** DESCRIPTION OF THE TASK **
Swap each "Click" in the rows below for "Select" and change nothing else. Leave the pictures out of your answer.

** Saved data entries **
▬▬▬▬▬▬▬▬▬▬

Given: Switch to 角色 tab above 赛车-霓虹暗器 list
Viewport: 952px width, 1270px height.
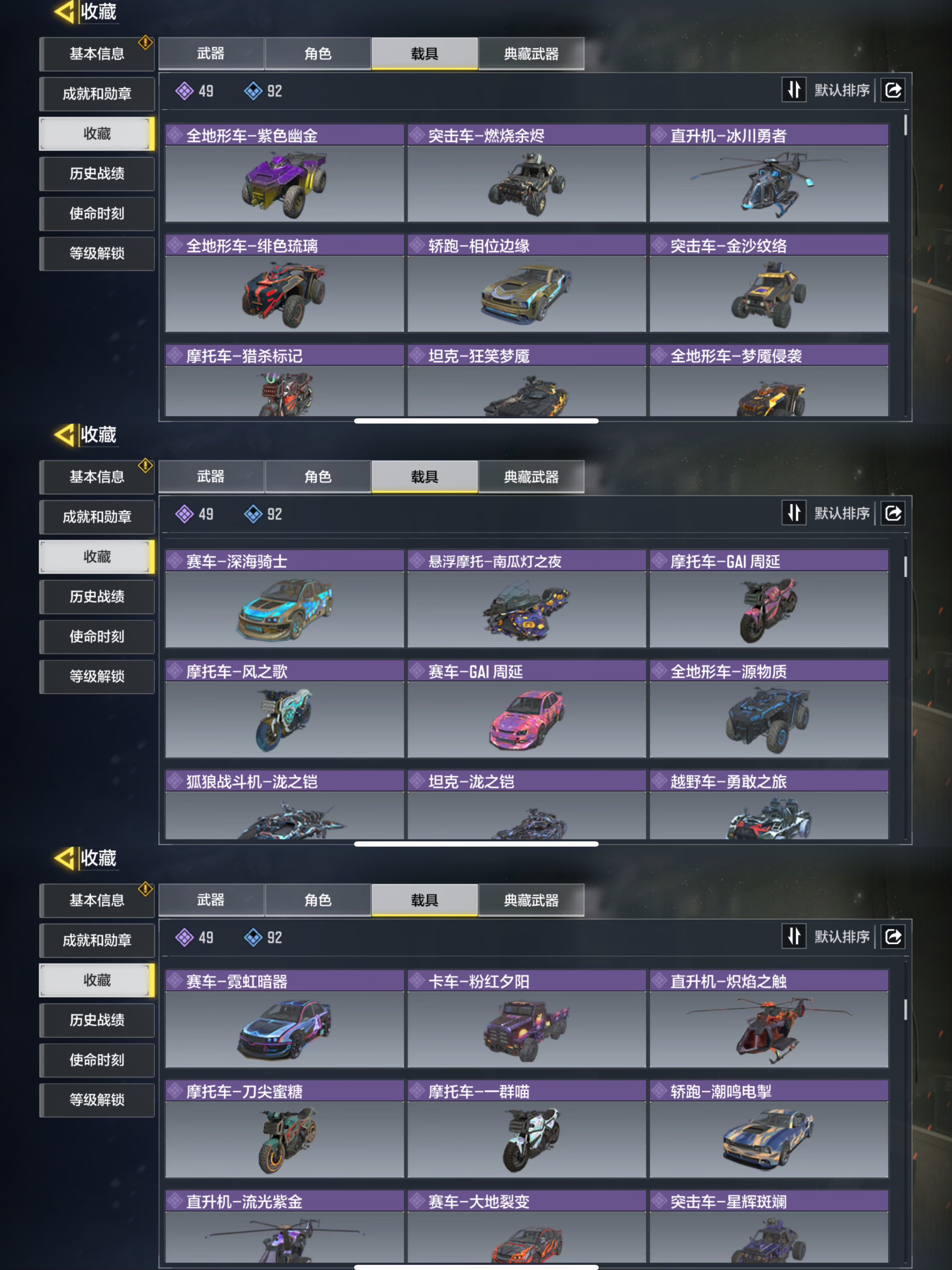Looking at the screenshot, I should tap(318, 900).
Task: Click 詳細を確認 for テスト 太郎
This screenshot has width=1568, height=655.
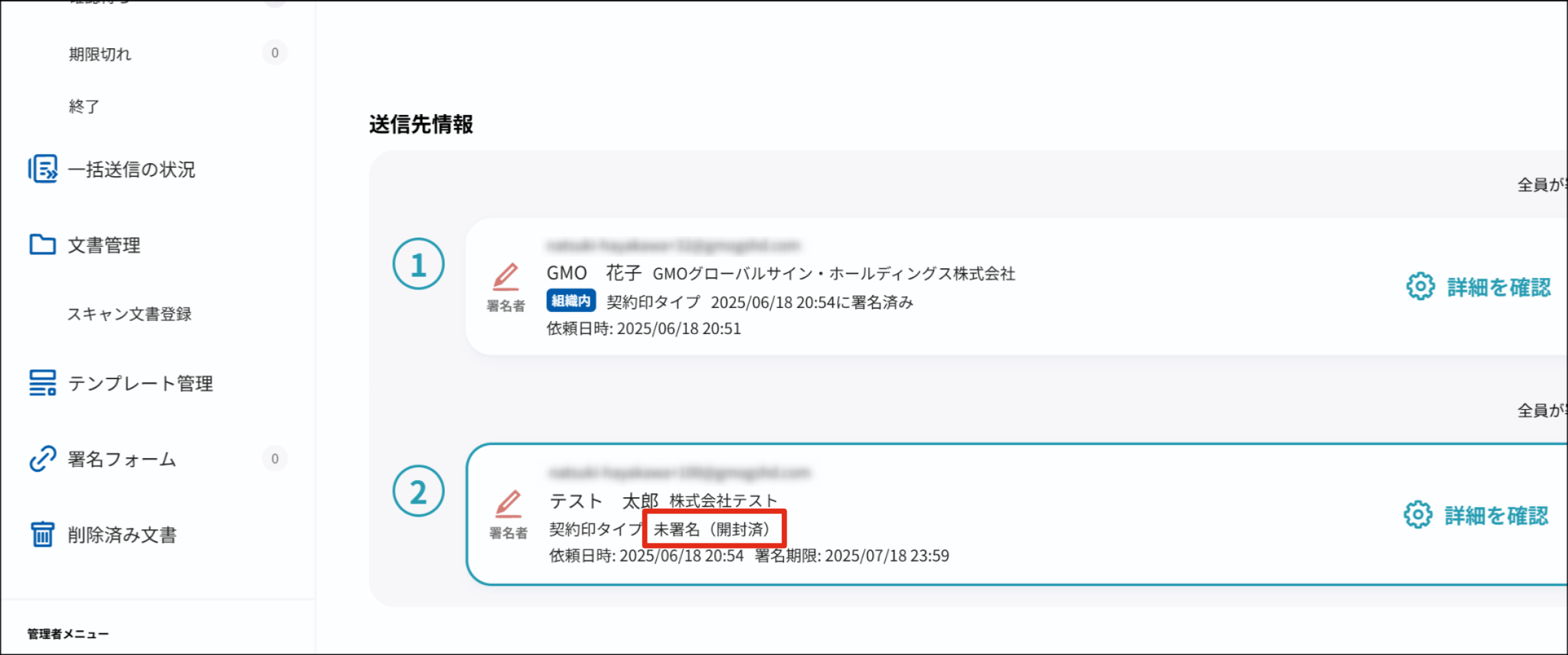Action: (x=1496, y=515)
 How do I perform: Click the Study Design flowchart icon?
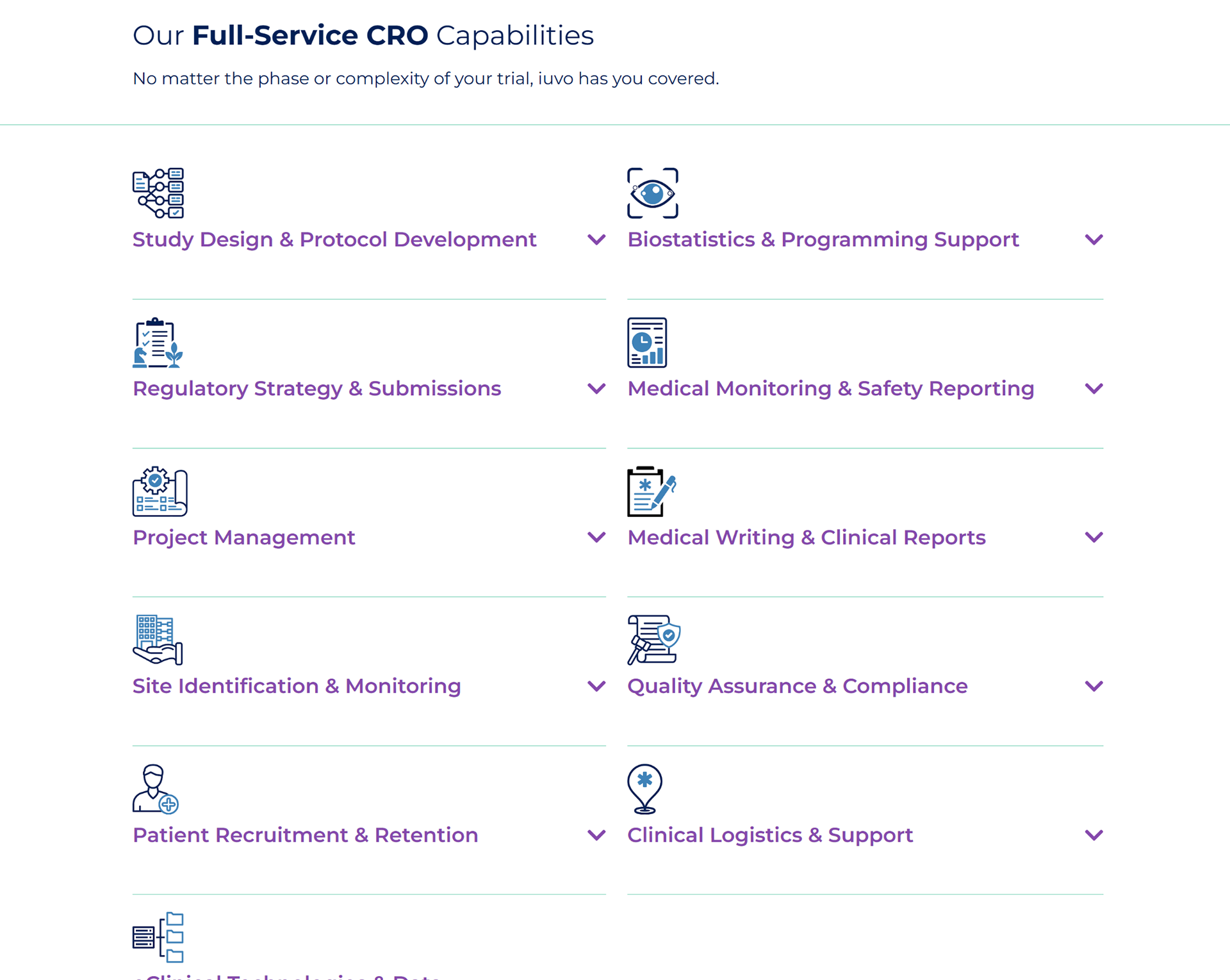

▬▬▬▬▬▬▬▬▬▬

** SOLUTION FOR THIS PROBLEM **
Given: Switch to 角色 tab above 赛车-霓虹暗器 list
Viewport: 952px width, 1270px height.
Looking at the screenshot, I should tap(318, 900).
Task: Select 詳細を確認 for テスト 太郎
This screenshot has width=1568, height=655.
Action: (x=1496, y=515)
 How do I perform: Select the Study Design flowchart icon?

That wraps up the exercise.